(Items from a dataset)
━━━

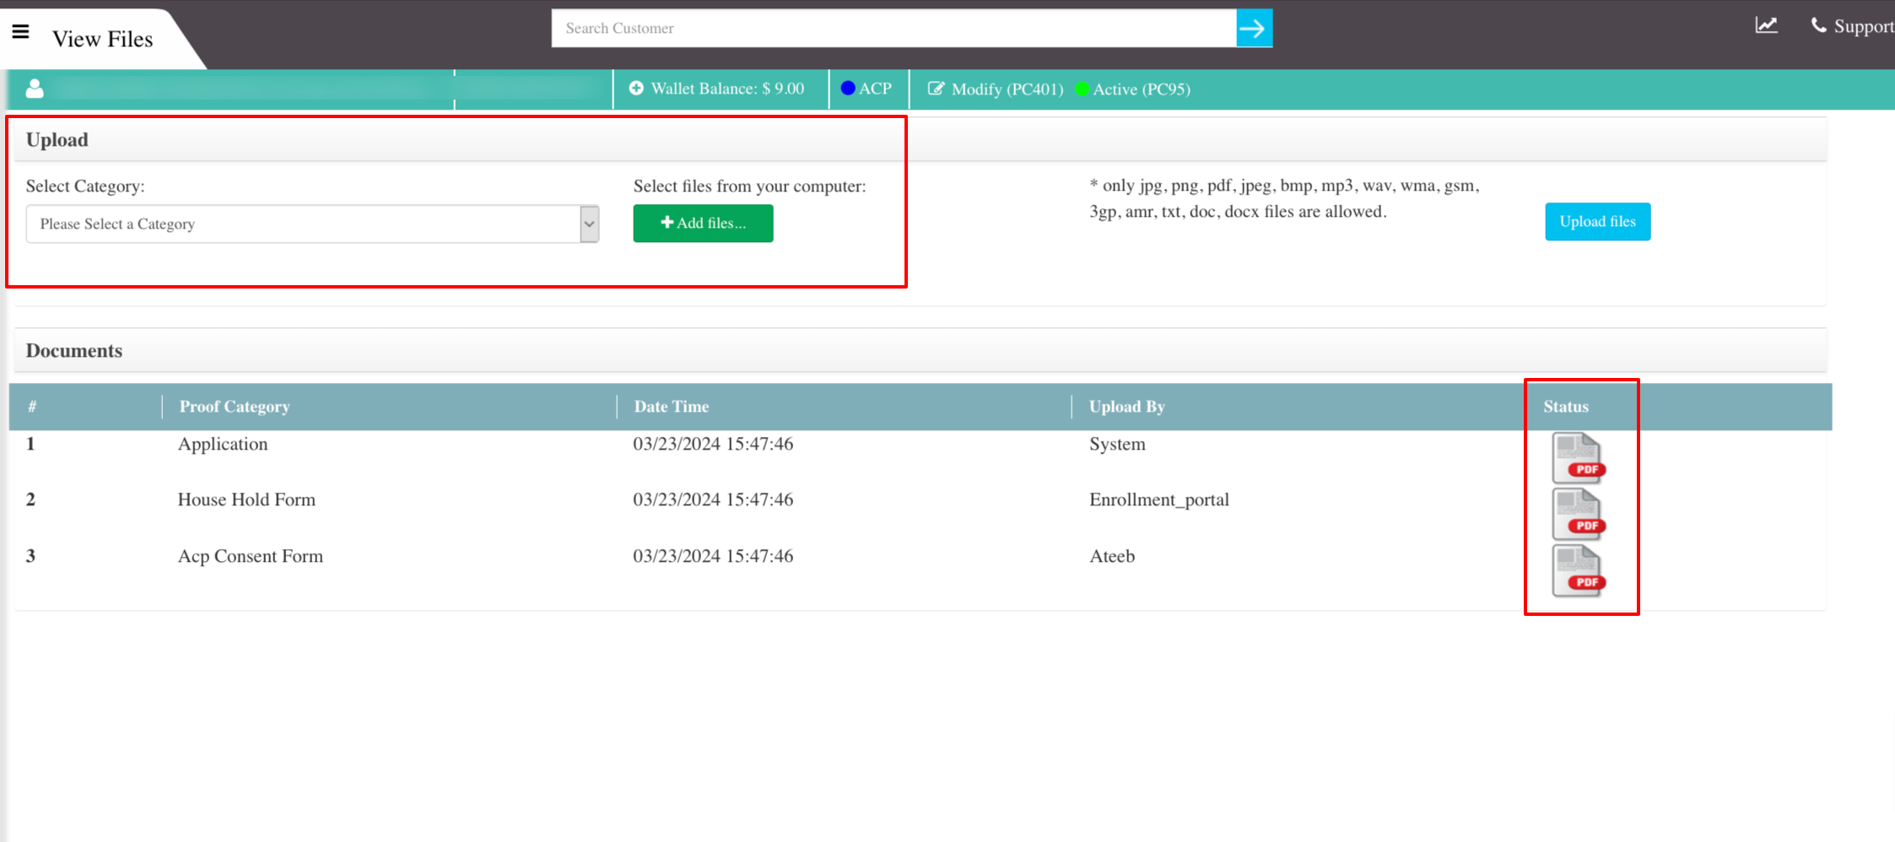
Task: Click the plus icon beside Wallet Balance
Action: point(637,88)
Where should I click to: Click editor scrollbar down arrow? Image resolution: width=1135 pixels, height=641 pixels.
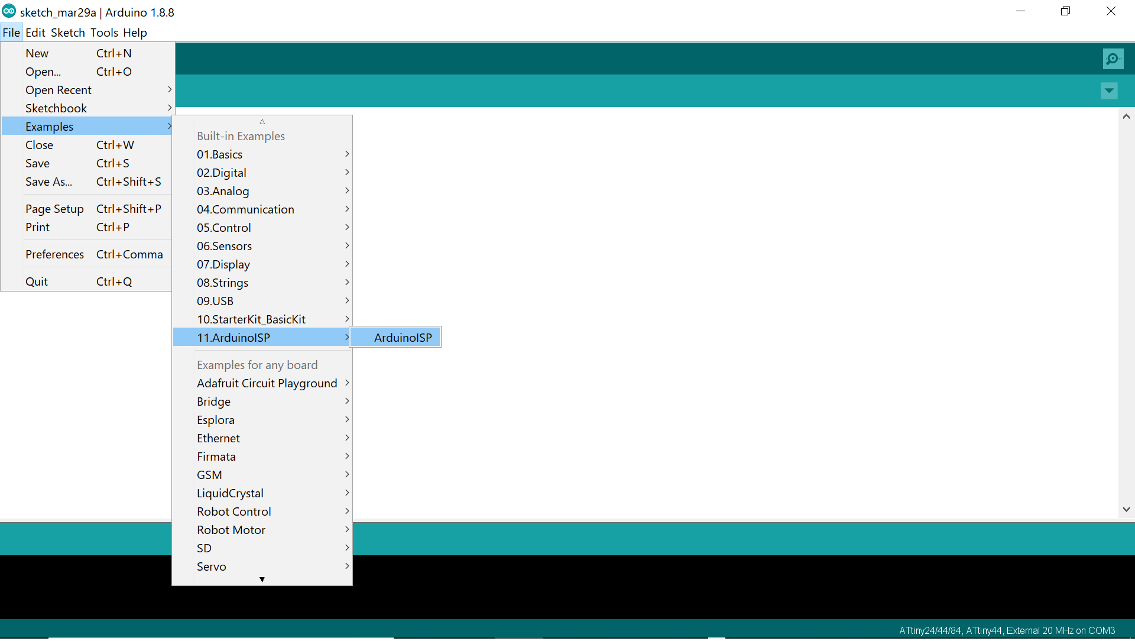(x=1126, y=509)
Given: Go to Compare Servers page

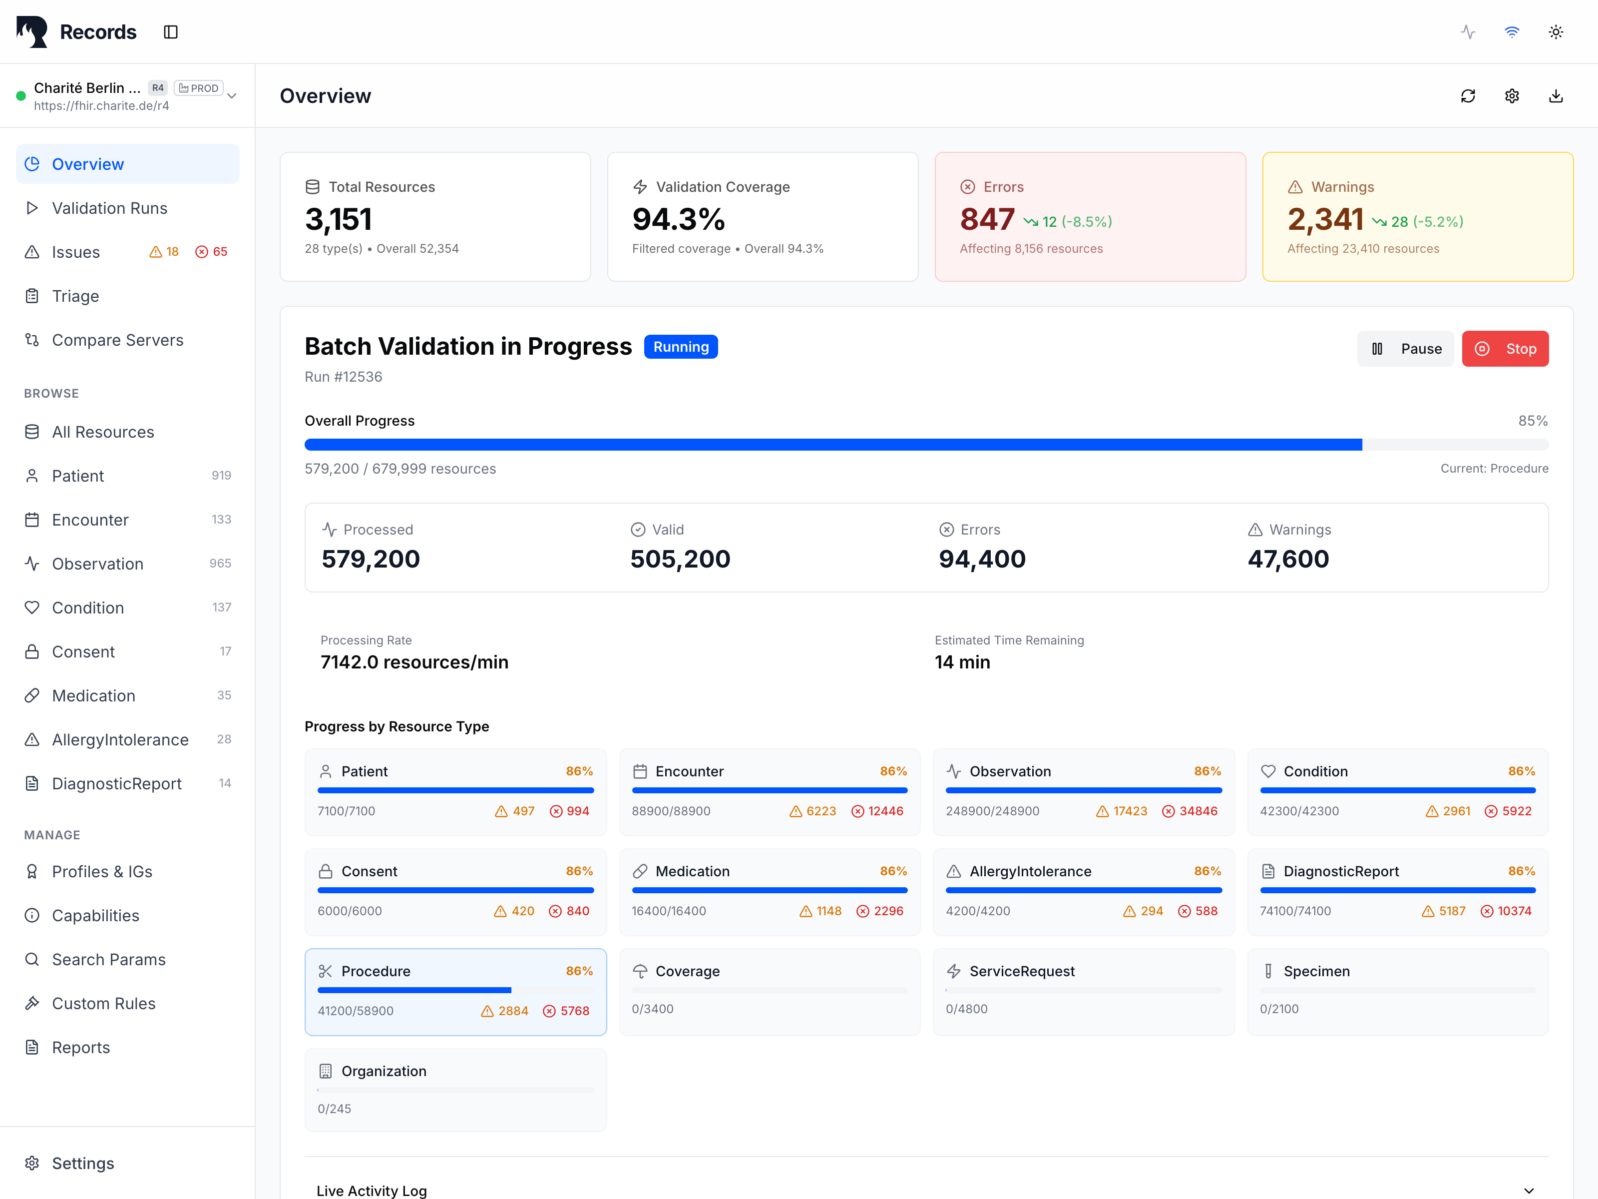Looking at the screenshot, I should coord(118,340).
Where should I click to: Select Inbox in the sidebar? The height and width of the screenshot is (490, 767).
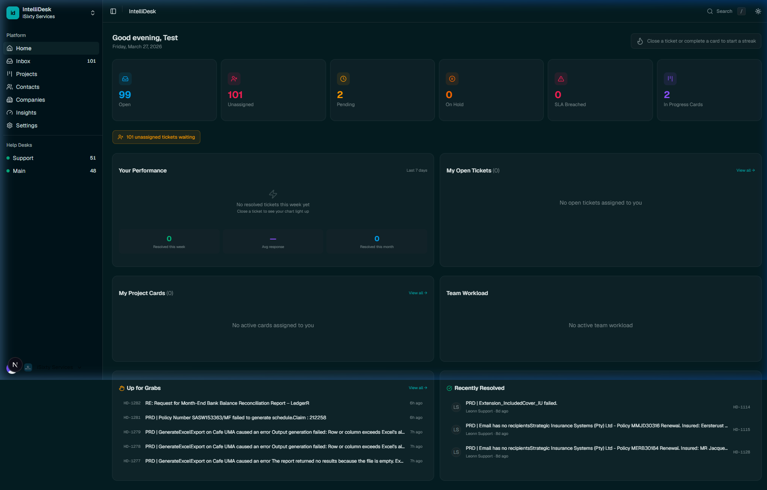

━━━

**The task**
Starting at the line that contains "Where should I click to: Click", write out every line through the end of the entries, both ends included, without any pictures.

**Answer to this task**
Where should I click to: Click editor scrollbar down arrow? Image resolution: width=1135 pixels, height=641 pixels.
(x=1126, y=509)
Given: Go to Compare Servers page

Looking at the screenshot, I should coord(118,340).
Where should I click to: Select Inbox in the sidebar? The height and width of the screenshot is (490, 767).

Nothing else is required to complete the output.